-- start of Quoted passage --

Australia: Consultation paper on BEPS 2.0

Treasury released a consultation paper on Australia’s participation in the OECD’s BEPS 2.0 project

Treasury released a consultation paper on Australia’s participation in the OECD’s BEPS 2.0

Treasury released a consultation paper on Australia’s participation in the OECD’s BEPS 2.0 project—the global agreement to implement a two-pillar solution to address the tax challenges arising from the digitalisation of the economy.

The consultation paper is focused on the global anti-base erosion (GloBE) rules under Pillar Two—including implementation of a domestic minimum 15% tax—and contains 40 questions for consultation, including:

  • How the two-pillar solution might affect investment decisions and behavioral changes
  • Areas of uncertainty in relation to implementation, and how these can be addressed
  • What challenges are foreseen in relation to the OECD timelines, which have Pillar Two coming into effect in 2023 and Pillar One in 2024
  • Compliance cost aspects, including what changes to processes and systems are anticipated for businesses in order to comply with Pillar Two
  • How Australia should implement the GloBE rules into domestic law, including interaction considerations
  • The scope, design and conditions of access to a GloBE safe harbor
  • Whether Australia should adopt a domestic minimum tax, in addition to the Pillar Two rules

The consultation period is open to 1 November 2022.

KPMG observation

This consultation represents an important step in Australia's engagement with the BEPS 2.0 project, and in particular the implementation of the GloBE rules in Australia. A productive consultation process is essential to ensuring Australian legislation operates effectively and as intended, and provides Treasury with feedback to support Australia's ongoing negotiations on various parts of the rules that are yet to be formulated.

Given the government has already publicly committed to implementing BEPS 2.0 as part of its pre-election plan, the consultation paper does not cover whether or not Australia should adopt these rules. Instead, the focus is primarily two-fold: firstly, in relation to the regulatory impacts and specifics associated with an Australian implementation; and secondly, on canvassing the appropriateness of including a domestic minimum tax in Australian law.

-- end of Quoted passage --
-- start of Entries provided --

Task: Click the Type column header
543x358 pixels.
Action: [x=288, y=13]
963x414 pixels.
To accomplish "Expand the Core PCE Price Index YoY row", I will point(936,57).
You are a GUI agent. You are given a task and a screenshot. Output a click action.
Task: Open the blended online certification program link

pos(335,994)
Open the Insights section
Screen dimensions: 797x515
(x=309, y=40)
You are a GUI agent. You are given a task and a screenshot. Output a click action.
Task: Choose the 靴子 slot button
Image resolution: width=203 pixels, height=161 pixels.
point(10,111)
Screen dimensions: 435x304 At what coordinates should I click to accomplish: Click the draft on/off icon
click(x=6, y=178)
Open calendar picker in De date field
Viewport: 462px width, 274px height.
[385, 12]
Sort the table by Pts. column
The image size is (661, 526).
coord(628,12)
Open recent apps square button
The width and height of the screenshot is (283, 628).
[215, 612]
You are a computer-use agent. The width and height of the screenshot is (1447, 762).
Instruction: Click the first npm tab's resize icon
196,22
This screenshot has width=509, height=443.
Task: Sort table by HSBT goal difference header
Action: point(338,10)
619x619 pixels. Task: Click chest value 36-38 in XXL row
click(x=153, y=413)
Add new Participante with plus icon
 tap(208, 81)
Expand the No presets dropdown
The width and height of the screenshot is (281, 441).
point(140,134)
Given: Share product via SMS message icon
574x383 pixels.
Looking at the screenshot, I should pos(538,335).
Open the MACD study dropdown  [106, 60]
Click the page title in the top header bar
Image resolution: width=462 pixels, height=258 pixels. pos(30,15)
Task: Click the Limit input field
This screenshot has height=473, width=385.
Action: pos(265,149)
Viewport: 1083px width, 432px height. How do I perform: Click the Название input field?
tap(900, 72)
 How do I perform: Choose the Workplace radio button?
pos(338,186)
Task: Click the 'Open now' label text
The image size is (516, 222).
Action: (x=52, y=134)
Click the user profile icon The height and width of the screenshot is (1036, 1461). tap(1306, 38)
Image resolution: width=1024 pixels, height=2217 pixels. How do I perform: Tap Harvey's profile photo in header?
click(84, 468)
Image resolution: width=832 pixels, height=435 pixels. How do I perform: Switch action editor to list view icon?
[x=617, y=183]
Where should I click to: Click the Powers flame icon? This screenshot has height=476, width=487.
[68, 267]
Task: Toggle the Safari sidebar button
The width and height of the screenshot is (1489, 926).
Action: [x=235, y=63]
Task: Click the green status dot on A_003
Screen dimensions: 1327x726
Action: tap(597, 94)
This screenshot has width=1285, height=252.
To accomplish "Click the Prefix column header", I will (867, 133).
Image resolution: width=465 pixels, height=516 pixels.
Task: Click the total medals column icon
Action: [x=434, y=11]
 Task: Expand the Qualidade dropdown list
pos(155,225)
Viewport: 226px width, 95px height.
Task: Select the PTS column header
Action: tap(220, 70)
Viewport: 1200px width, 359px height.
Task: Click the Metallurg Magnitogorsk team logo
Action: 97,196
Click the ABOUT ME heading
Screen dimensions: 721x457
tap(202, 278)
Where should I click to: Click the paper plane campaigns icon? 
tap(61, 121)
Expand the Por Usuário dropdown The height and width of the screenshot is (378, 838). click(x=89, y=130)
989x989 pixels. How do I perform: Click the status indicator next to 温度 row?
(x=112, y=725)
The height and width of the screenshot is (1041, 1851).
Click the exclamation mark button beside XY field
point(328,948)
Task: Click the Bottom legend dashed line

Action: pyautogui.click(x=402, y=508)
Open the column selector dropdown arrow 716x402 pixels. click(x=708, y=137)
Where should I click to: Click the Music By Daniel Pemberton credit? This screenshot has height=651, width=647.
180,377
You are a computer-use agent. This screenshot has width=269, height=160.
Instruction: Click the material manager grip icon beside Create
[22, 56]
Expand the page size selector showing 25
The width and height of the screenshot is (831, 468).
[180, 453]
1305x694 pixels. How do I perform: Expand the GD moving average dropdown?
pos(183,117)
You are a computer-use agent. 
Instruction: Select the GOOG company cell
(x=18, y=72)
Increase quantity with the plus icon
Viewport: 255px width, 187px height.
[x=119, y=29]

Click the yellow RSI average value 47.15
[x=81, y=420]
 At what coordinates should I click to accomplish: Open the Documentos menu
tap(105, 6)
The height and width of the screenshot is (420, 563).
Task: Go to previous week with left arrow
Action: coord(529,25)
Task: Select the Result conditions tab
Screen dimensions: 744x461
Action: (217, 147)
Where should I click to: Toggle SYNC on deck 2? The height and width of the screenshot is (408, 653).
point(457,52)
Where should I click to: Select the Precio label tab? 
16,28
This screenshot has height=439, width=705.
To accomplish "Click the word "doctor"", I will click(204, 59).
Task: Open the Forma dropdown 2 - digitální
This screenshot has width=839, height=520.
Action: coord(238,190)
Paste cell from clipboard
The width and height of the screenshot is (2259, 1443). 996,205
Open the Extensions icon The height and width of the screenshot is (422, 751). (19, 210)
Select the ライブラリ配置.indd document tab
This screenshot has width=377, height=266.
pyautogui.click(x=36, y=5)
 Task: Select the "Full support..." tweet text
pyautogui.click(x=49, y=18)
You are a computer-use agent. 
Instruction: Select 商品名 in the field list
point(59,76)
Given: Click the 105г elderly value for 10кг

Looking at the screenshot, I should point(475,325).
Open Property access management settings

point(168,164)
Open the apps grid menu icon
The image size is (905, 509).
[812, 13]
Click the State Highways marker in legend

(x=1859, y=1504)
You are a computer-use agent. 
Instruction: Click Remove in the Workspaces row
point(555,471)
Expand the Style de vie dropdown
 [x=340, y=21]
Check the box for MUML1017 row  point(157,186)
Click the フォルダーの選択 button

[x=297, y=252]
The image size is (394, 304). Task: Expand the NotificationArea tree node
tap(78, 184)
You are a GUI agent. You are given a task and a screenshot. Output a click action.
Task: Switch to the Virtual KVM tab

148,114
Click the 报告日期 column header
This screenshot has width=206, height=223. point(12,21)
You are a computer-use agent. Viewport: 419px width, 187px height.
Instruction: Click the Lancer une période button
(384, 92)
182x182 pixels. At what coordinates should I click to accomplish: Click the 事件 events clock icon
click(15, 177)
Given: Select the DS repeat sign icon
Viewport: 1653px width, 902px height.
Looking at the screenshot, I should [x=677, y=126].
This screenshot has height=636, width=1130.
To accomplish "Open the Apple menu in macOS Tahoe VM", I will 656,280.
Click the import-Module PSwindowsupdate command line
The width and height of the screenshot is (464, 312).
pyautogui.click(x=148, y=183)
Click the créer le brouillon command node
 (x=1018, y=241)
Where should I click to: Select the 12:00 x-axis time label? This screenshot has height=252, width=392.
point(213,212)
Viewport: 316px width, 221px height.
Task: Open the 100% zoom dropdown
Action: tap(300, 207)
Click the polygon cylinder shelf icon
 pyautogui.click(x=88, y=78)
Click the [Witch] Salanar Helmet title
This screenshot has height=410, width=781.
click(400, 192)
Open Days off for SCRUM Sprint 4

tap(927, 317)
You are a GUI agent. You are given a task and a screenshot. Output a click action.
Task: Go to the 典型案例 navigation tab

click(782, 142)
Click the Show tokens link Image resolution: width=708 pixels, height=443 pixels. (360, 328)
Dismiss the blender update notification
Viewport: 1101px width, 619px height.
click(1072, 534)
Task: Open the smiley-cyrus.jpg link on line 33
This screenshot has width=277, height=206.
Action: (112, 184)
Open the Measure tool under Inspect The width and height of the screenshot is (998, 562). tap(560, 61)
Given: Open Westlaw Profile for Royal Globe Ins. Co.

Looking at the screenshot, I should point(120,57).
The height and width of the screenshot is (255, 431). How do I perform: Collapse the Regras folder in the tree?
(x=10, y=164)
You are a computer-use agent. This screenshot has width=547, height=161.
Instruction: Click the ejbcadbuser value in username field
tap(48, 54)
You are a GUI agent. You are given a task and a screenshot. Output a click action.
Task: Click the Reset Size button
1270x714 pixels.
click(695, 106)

-- end of Entries provided --

Exercise tasks.
**1)** Answer these questions from the BEPS 2.0 text.
(a) What rate is the domestic minimum tax under Pillar Two?
(b) Until what date is the consultation period open?
(c) What did the government commit to as part of its pre-election plan?
**2)** Shorten the paragraph of the BEPS 2.0 text that begins "Given the government has already," and keep its main facts.
**3)** Pick up the BEPS 2.0 text after its last sentence and continue it.
The records are not needed here.

Responses for each task.
**1)**
(a) 15%
(b) 1 November 2022
(c) Implementing BEPS 2.0

**2)** Because the government committed to BEPS 2.0 in its pre-election plan, the consultation paper does not ask whether Australia should adopt the rules. Instead, it focuses on two things: the regulatory impacts and details of an Australian implementation, and whether a domestic minimum tax should be included in Australian law.

**3)**
In relation to Pillar One, Treasury estimates that no Australian headquartered multinationals currently fall within the scope of Amount A of Pillar One due to the financial services and extractives exclusions in those rules (however, this may change in future years). In addition, Treasury considers it too early to formalize a revenue impact estimate for Australia. Similarly, there is no revenue impact estimate for Australia for Pillar Two, although Treasury considers that the implementation of Pillar Two will help strengthen Australia's corporate tax base.

An important aspect of the consultation is whether Australia should adopt a domestic minimum 15% tax, and whether it should be designed as a qualifying or non-qualifying top up tax. This would allow Australia to impose a top up tax on Australian parent companies, subsidiaries and branches taxed below 15%, rather than allowing other jurisdictions to collect the revenue. The paper also seeks feedback on whether such a domestic minimum tax should apply only to those multinational groups that are within the scope of Pillar Two, or whether it should apply also to groups that are wholly domestic.

One key aspect of the implementation is the date from which it the rules should become effective, which is left as an open question in the paper. We expect Treasury will receive strong feedback requesting a delay to at least 2024, and this mirrors the approach taken by other governments around the world including the United Kingdom, EU and Switzerland.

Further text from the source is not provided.